By way of preview, here are some of the somewhat primitive drawings accompanying the stories in "Un Film de Busy Indoors." Naturally, no rights whatsoever are reserved or claimed in the delicious background music.

We begin with a written Report by the Inspector to the new mayor commenting officially upon the recent activities of prominent local figure Mrs Elizabeth Mapp-Flint, latterly Mayoress.

We go on to witness the near-death experience of Mrs Mapp-Flint at the hands of the Sardine Tartlet Poisoner, coolly resolved by Inspector Morrison.

A crime wave afflicts staid Tilling when the Travelling Circus visits the locality, calling upon the Inspector's ingenuity to resolve.

As the year progresses,  summer is marked by a universal craze for cycling and scandalous events take place on a Bicycle Picnic in the Sussex countryside.

By the way for anyone not attending the Gathering in Rye on 1st September I have printed a few copies of my abridged short story “Inspector Morrison and the Bicycle Picnic”: five thousand words of bucolic frolics of favourite Tilling folk through the leafy lanes of 1936 Sussex with a thrilling-ish denouement. If anyone would like a copy – signed and dedicated or not – please e-mail at for details. Copies are available for £3 plus UK P &P of £1.

Back to the Case Book: subsequently Tilling is honoured by a royal Private Visit, which shakes the town to its venerable foundations. As ever, the calming influence of Inspector Morrison is to the fore in restoring the status quo.

In the ensuing weeks, as Tilling celebrates the first year in office of its beloved Mayor, the seaside calm is  shattered with the insidious malefactions of both a Phantom Arsonist and Ruthless Blackmailer. All the deductive skills of the Inspector are brought to bear to resolve these demanding cases

Autumn in Tilling's  annus criminalis sees the  advent of the Daring Jewel Thief and yet another testing conundrum for Tilling's senior police officer. Yet again, Herbert rises to the challenge.

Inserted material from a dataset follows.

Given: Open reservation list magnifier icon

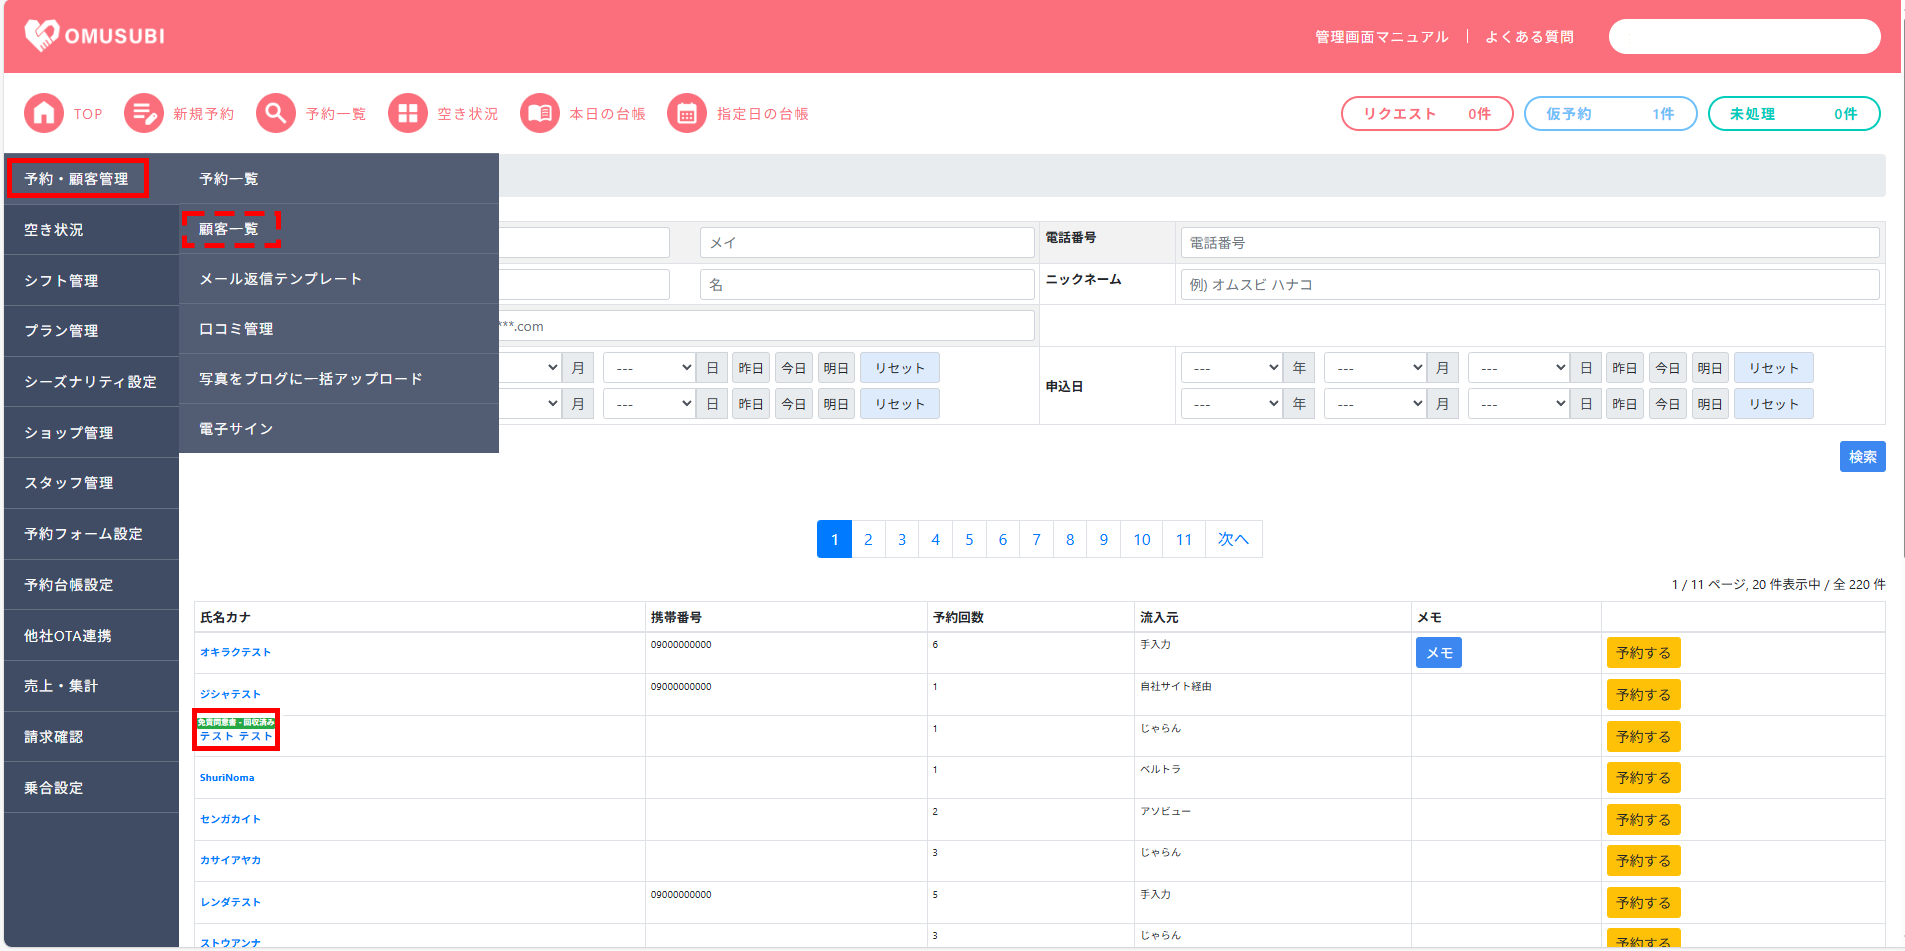Looking at the screenshot, I should 276,114.
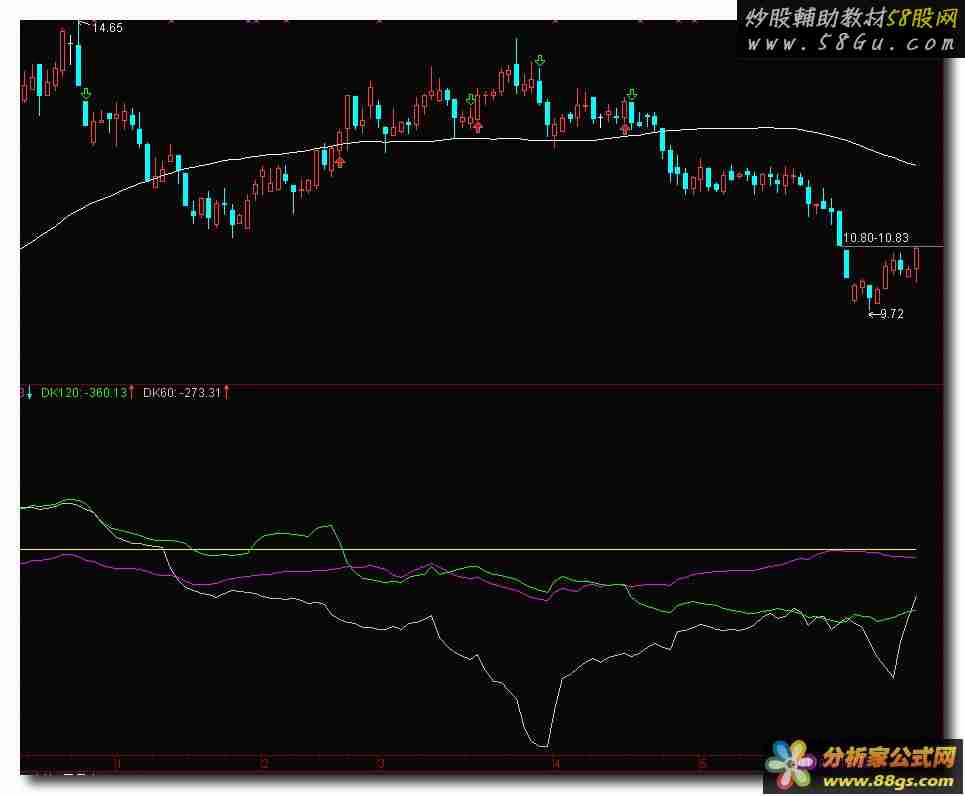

As Sussex nights draw in and a memorable year approaches its close, Tilling is traumatised by the shocking Christmas Club Scandal in which suspicion falls upon one of the most respected leading lights of its society. Through this - as indeed through every other  incident in a thrill-packed year - the Inspector retains an imperturbable air of calm and applies the coolest of analytical skills in the search for an answer. Expressed as a pie chart, the year's material felonies in the ancient town of Tilling look something like this:

Hopefully, by the end of the year we shall know Inspector Morrison, his family and the burghers of our favourite seaside town even better.  The stories are admittedly amateur fan fiction intended as an expression of regard, respect and enthusiasm for Fred's work and the delightful world of Tilling he created: so please temper your critical faculties accordingly!

The thrilling events following those set out in "Inspector Morrison's Casebook" are described in "Inspector Morrison : Another Year in Tilling" in yet another  free blog
Please do feel free to click and take a  look!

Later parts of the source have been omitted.